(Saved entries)
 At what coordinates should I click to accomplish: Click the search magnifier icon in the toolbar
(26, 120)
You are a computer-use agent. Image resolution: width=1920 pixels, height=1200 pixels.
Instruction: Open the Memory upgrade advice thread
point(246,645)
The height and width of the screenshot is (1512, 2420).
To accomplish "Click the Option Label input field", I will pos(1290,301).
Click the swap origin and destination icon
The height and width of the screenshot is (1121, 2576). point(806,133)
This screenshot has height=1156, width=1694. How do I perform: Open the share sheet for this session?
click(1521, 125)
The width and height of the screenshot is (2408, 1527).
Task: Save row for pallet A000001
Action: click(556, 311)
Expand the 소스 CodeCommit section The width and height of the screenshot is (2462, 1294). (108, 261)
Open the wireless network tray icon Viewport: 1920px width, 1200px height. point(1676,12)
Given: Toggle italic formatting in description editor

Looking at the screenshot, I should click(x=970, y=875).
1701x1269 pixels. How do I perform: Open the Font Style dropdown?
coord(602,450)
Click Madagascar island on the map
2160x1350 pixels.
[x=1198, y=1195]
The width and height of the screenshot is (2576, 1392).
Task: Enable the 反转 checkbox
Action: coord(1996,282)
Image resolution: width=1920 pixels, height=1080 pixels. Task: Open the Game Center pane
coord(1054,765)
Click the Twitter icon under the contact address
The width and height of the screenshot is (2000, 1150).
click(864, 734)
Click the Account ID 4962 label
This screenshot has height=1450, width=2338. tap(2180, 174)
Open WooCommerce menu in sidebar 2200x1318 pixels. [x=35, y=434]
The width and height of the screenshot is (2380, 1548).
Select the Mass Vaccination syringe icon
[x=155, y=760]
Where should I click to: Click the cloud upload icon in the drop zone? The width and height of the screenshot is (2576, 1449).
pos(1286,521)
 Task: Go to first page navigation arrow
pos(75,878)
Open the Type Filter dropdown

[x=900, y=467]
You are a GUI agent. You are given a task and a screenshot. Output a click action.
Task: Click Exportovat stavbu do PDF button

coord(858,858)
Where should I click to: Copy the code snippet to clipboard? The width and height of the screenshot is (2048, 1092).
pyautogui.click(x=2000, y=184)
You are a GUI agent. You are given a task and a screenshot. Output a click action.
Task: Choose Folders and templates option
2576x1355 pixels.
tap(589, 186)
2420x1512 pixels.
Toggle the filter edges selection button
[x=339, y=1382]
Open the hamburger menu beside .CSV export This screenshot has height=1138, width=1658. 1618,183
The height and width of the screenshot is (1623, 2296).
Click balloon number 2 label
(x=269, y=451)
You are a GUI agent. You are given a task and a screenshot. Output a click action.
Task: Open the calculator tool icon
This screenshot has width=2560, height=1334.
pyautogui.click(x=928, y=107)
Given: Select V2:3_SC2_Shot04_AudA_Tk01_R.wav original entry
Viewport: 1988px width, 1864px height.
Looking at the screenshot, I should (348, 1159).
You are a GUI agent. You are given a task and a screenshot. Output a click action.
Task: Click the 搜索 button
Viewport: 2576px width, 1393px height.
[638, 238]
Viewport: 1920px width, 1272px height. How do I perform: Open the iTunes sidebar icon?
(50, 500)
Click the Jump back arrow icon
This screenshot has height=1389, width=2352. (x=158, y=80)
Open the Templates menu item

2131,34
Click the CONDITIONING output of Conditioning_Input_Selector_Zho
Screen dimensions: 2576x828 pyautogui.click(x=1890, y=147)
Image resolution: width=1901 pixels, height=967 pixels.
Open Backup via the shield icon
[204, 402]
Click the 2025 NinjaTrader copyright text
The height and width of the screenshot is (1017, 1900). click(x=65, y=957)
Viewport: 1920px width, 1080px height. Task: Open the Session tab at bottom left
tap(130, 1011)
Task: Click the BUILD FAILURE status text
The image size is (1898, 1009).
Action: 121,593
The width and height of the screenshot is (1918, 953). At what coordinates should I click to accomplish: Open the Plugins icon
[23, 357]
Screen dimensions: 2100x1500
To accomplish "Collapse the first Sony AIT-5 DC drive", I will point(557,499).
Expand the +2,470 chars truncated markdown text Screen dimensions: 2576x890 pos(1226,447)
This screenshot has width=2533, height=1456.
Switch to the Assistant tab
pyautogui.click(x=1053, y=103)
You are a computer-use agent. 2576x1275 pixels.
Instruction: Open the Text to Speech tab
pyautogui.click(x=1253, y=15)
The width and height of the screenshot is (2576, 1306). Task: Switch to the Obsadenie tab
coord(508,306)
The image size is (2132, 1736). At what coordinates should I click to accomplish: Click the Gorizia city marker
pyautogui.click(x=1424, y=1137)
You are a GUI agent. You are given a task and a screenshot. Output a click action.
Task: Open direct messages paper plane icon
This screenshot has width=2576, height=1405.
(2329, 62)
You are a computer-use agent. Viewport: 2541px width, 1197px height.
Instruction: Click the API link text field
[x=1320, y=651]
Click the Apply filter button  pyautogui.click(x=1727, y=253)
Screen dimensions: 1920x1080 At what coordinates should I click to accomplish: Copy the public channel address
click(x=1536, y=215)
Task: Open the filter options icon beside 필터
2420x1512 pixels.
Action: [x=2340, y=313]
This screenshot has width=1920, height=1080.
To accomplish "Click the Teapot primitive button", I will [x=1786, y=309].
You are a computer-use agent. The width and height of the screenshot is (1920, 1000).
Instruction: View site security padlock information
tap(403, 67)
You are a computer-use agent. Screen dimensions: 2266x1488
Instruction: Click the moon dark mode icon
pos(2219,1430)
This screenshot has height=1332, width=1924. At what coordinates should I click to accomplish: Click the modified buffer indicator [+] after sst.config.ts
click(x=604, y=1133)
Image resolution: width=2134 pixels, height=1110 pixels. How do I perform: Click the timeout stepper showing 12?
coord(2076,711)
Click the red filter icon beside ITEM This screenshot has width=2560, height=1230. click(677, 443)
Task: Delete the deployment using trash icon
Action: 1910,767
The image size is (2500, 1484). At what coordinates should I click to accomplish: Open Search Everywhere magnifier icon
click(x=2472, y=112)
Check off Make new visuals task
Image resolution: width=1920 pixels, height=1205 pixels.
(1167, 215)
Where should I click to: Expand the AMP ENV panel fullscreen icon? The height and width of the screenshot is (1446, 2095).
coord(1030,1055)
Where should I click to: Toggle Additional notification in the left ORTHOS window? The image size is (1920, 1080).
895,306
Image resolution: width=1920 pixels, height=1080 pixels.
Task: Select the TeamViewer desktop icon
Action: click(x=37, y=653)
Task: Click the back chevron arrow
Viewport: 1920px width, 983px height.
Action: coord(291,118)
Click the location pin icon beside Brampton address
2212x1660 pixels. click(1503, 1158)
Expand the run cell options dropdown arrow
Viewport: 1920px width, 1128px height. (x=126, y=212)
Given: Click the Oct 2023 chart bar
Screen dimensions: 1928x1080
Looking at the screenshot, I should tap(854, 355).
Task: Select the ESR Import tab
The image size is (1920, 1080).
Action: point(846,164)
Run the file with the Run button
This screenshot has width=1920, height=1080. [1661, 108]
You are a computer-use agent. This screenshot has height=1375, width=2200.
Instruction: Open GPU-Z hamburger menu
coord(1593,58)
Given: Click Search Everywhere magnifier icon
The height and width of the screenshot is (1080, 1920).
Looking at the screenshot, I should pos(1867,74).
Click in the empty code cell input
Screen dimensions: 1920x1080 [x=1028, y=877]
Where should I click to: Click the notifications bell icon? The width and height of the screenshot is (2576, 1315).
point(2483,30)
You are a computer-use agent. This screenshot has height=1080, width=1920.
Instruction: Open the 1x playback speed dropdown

**What you need to do:**
The response should consist of all the entries, reproduced word for word.

**Exercise output:**
 At what coordinates should I click to accomplish: Click the search magnifier icon in the toolbar
(26, 120)
You are a computer-use agent. Image resolution: width=1920 pixels, height=1200 pixels.
Instruction: Open the Memory upgrade advice thread
point(246,645)
The height and width of the screenshot is (1512, 2420).
To accomplish "Click the Option Label input field", I will pos(1290,301).
Click the swap origin and destination icon
The height and width of the screenshot is (1121, 2576). point(806,133)
This screenshot has height=1156, width=1694. How do I perform: Open the share sheet for this session?
click(1521, 125)
The width and height of the screenshot is (2408, 1527).
Task: Save row for pallet A000001
Action: click(556, 311)
Expand the 소스 CodeCommit section The width and height of the screenshot is (2462, 1294). (108, 261)
Open the wireless network tray icon Viewport: 1920px width, 1200px height. point(1676,12)
Given: Toggle italic formatting in description editor

Looking at the screenshot, I should click(x=970, y=875).
1701x1269 pixels. How do I perform: Open the Font Style dropdown?
coord(602,450)
Click Madagascar island on the map
2160x1350 pixels.
[x=1198, y=1195]
The width and height of the screenshot is (2576, 1392).
Task: Enable the 反转 checkbox
Action: coord(1996,282)
Image resolution: width=1920 pixels, height=1080 pixels. Task: Open the Game Center pane
coord(1054,765)
Click the Twitter icon under the contact address
The width and height of the screenshot is (2000, 1150).
click(864, 734)
Click the Account ID 4962 label
This screenshot has height=1450, width=2338. tap(2180, 174)
Open WooCommerce menu in sidebar 2200x1318 pixels. [x=35, y=434]
The width and height of the screenshot is (2380, 1548).
Select the Mass Vaccination syringe icon
[x=155, y=760]
Where should I click to: Click the cloud upload icon in the drop zone? The width and height of the screenshot is (2576, 1449).
pos(1286,521)
 Task: Go to first page navigation arrow
pos(75,878)
Open the Type Filter dropdown

[x=900, y=467]
You are a GUI agent. You are given a task and a screenshot. Output a click action.
Task: Click Exportovat stavbu do PDF button

coord(858,858)
Where should I click to: Copy the code snippet to clipboard? The width and height of the screenshot is (2048, 1092).
pyautogui.click(x=2000, y=184)
You are a GUI agent. You are given a task and a screenshot. Output a click action.
Task: Choose Folders and templates option
2576x1355 pixels.
tap(589, 186)
2420x1512 pixels.
Toggle the filter edges selection button
[x=339, y=1382]
Open the hamburger menu beside .CSV export This screenshot has height=1138, width=1658. 1618,183
The height and width of the screenshot is (1623, 2296).
Click balloon number 2 label
(x=269, y=451)
You are a GUI agent. You are given a task and a screenshot. Output a click action.
Task: Open the calculator tool icon
This screenshot has width=2560, height=1334.
pyautogui.click(x=928, y=107)
Given: Select V2:3_SC2_Shot04_AudA_Tk01_R.wav original entry
Viewport: 1988px width, 1864px height.
Looking at the screenshot, I should (348, 1159).
You are a GUI agent. You are given a task and a screenshot. Output a click action.
Task: Click the 搜索 button
Viewport: 2576px width, 1393px height.
[638, 238]
Viewport: 1920px width, 1272px height. How do I perform: Open the iTunes sidebar icon?
(50, 500)
Click the Jump back arrow icon
This screenshot has height=1389, width=2352. (x=158, y=80)
Open the Templates menu item

2131,34
Click the CONDITIONING output of Conditioning_Input_Selector_Zho
Screen dimensions: 2576x828 pyautogui.click(x=1890, y=147)
Image resolution: width=1901 pixels, height=967 pixels.
Open Backup via the shield icon
[204, 402]
Click the 2025 NinjaTrader copyright text
The height and width of the screenshot is (1017, 1900). click(x=65, y=957)
Viewport: 1920px width, 1080px height. Task: Open the Session tab at bottom left
tap(130, 1011)
Task: Click the BUILD FAILURE status text
The image size is (1898, 1009).
Action: 121,593
The width and height of the screenshot is (1918, 953). At what coordinates should I click to accomplish: Open the Plugins icon
[23, 357]
Screen dimensions: 2100x1500
To accomplish "Collapse the first Sony AIT-5 DC drive", I will point(557,499).
Expand the +2,470 chars truncated markdown text Screen dimensions: 2576x890 pos(1226,447)
This screenshot has width=2533, height=1456.
Switch to the Assistant tab
pyautogui.click(x=1053, y=103)
You are a computer-use agent. 2576x1275 pixels.
Instruction: Open the Text to Speech tab
pyautogui.click(x=1253, y=15)
The width and height of the screenshot is (2576, 1306). Task: Switch to the Obsadenie tab
coord(508,306)
The image size is (2132, 1736). At what coordinates should I click to accomplish: Click the Gorizia city marker
pyautogui.click(x=1424, y=1137)
You are a GUI agent. You are given a task and a screenshot. Output a click action.
Task: Open direct messages paper plane icon
This screenshot has width=2576, height=1405.
(2329, 62)
You are a computer-use agent. Viewport: 2541px width, 1197px height.
Instruction: Click the API link text field
[x=1320, y=651]
Click the Apply filter button  pyautogui.click(x=1727, y=253)
Screen dimensions: 1920x1080 At what coordinates should I click to accomplish: Copy the public channel address
click(x=1536, y=215)
Task: Open the filter options icon beside 필터
2420x1512 pixels.
Action: [x=2340, y=313]
This screenshot has width=1920, height=1080.
To accomplish "Click the Teapot primitive button", I will [x=1786, y=309].
You are a computer-use agent. The width and height of the screenshot is (1920, 1000).
Instruction: View site security padlock information
tap(403, 67)
You are a computer-use agent. Screen dimensions: 2266x1488
Instruction: Click the moon dark mode icon
pos(2219,1430)
This screenshot has height=1332, width=1924. At what coordinates should I click to accomplish: Click the modified buffer indicator [+] after sst.config.ts
click(x=604, y=1133)
Image resolution: width=2134 pixels, height=1110 pixels. How do I perform: Click the timeout stepper showing 12?
coord(2076,711)
Click the red filter icon beside ITEM This screenshot has width=2560, height=1230. click(677, 443)
Task: Delete the deployment using trash icon
Action: 1910,767
The image size is (2500, 1484). At what coordinates should I click to accomplish: Open Search Everywhere magnifier icon
click(x=2472, y=112)
Check off Make new visuals task
Image resolution: width=1920 pixels, height=1205 pixels.
(1167, 215)
Where should I click to: Expand the AMP ENV panel fullscreen icon? The height and width of the screenshot is (1446, 2095).
coord(1030,1055)
Where should I click to: Toggle Additional notification in the left ORTHOS window? The image size is (1920, 1080).
895,306
Image resolution: width=1920 pixels, height=1080 pixels.
Task: Select the TeamViewer desktop icon
Action: click(x=37, y=653)
Task: Click the back chevron arrow
Viewport: 1920px width, 983px height.
Action: coord(291,118)
Click the location pin icon beside Brampton address
2212x1660 pixels. click(1503, 1158)
Expand the run cell options dropdown arrow
Viewport: 1920px width, 1128px height. (x=126, y=212)
Given: Click the Oct 2023 chart bar
Screen dimensions: 1928x1080
Looking at the screenshot, I should tap(854, 355).
Task: Select the ESR Import tab
The image size is (1920, 1080).
Action: point(846,164)
Run the file with the Run button
This screenshot has width=1920, height=1080. [1661, 108]
You are a computer-use agent. This screenshot has height=1375, width=2200.
Instruction: Open GPU-Z hamburger menu
coord(1593,58)
Given: Click Search Everywhere magnifier icon
The height and width of the screenshot is (1080, 1920).
Looking at the screenshot, I should pos(1867,74).
Click in the empty code cell input
Screen dimensions: 1920x1080 [x=1028, y=877]
Where should I click to: Click the notifications bell icon? The width and height of the screenshot is (2576, 1315).
point(2483,30)
You are a computer-use agent. This screenshot has height=1080, width=1920.
Instruction: Open the 1x playback speed dropdown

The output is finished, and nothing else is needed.